I pointed out (like I do for everyone who is stressed out) that when you are stressed, you can do one of two things:
1) get rid of or away from what is stressing you, or
2) change how you respond to stress. I brought up the usual natural forms of stress reduction (eg. meditation, exercise, prayer, yoga, tai chi, listening to music, reading a book, taking a walk). Plus the medicinal forms of modifying one's stress response (eg. St. John's wort, anxiolytics and antidepressant medications). I pointed out how every choice has its potential benefits as well as downsides. Exercise and you can sprain an ankle. Take an antidepressant and you can lose your sex drive. Do nothing and continue to feel miserable.

In the end, she chose a nonhabit-forming SSRI medication, which would help her feel less anxious and stressed. She understood that it would take up to two weeks to have any effect. She thanked me for listening and for the time I spent with her. I advised her to follow up with her regular doctor, whom I wondered if he would spend as much time as I had. This had taken another 15 minutes, for a total of about 30 minutes. I was now 15 minutes behind for my next patient. But this is what I would consider extra-ordinary care. This is the kind of care I strive to deliver every time I see a patient.
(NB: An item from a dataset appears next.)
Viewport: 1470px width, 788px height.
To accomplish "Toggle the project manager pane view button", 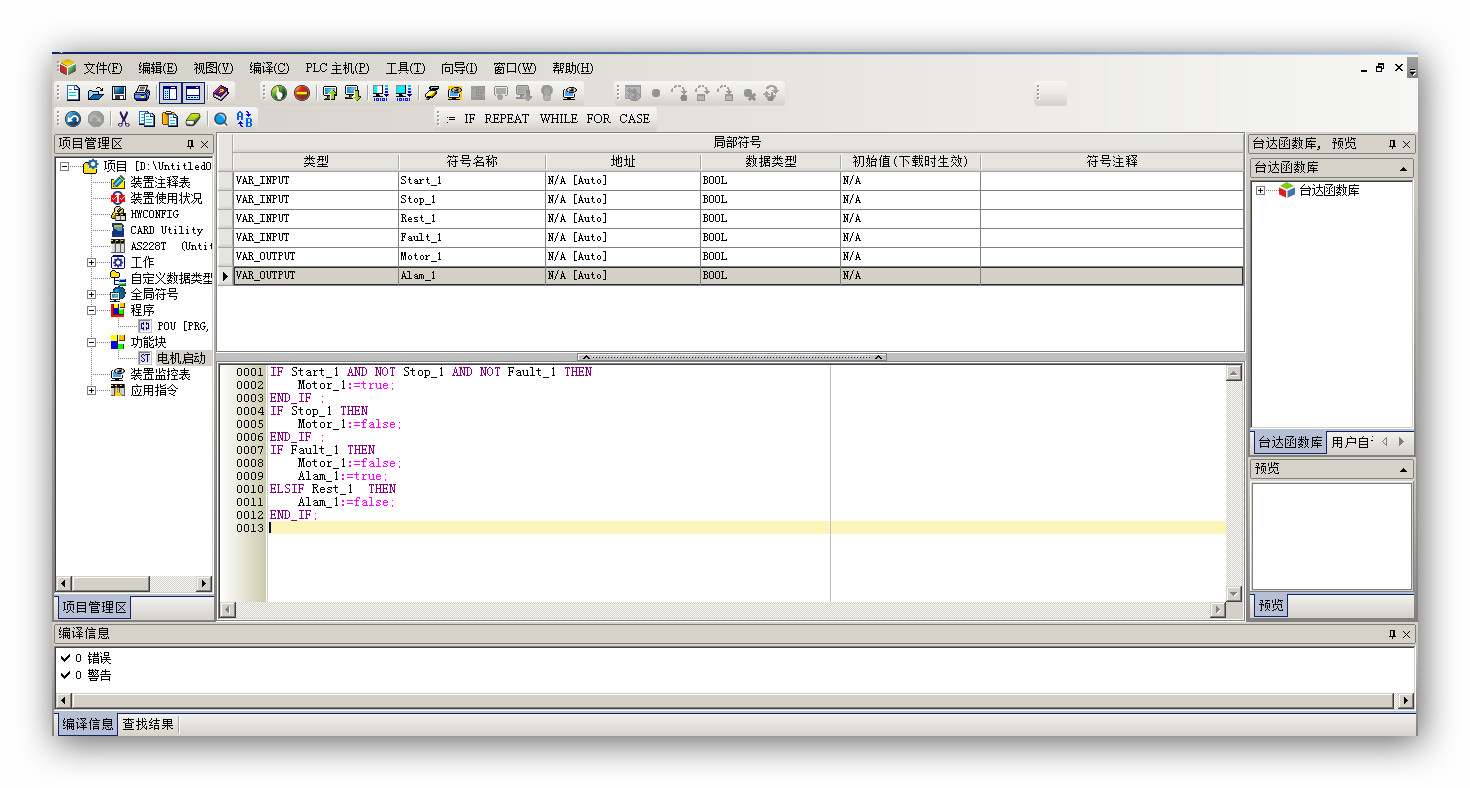I will point(170,93).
It is hard to do when you are expected to see a patient every 15 minutes. It is easier to do in my solo practice.

I think most people would agree that this is the kind of whole-person care they would like to have, but don't get very often. For that encounter, I got paid $18.75, based on $75/hr divided by 4. Even though it took 30 minutes, I still had to see 4 patients an hour. In my own solo practice, I find that I am spending an hour talking with a new patient, getting to know them, trying to deliver the best care I can. And then finding out I can only bill their insurance company $100-150, for which the insurance company will cut down to $62-100. So, in the end, I still am making about the same as what I would make if I worked for someone else. Hmm, frustrating.

I know lots of patients who are frustrated by how much they have to pay in healthcare premiums yet how little they get in benefits. And I know firsthand what insurers pay physicians for their hard work, and I don't think it's enough. Where does all the money spent on insurance go anyways? And while it sounds bad for a doctor to gripe about how much money he makes, I know that if my practice cannot survive financially, then my goal of providing extra-ordinary care cannot survive either.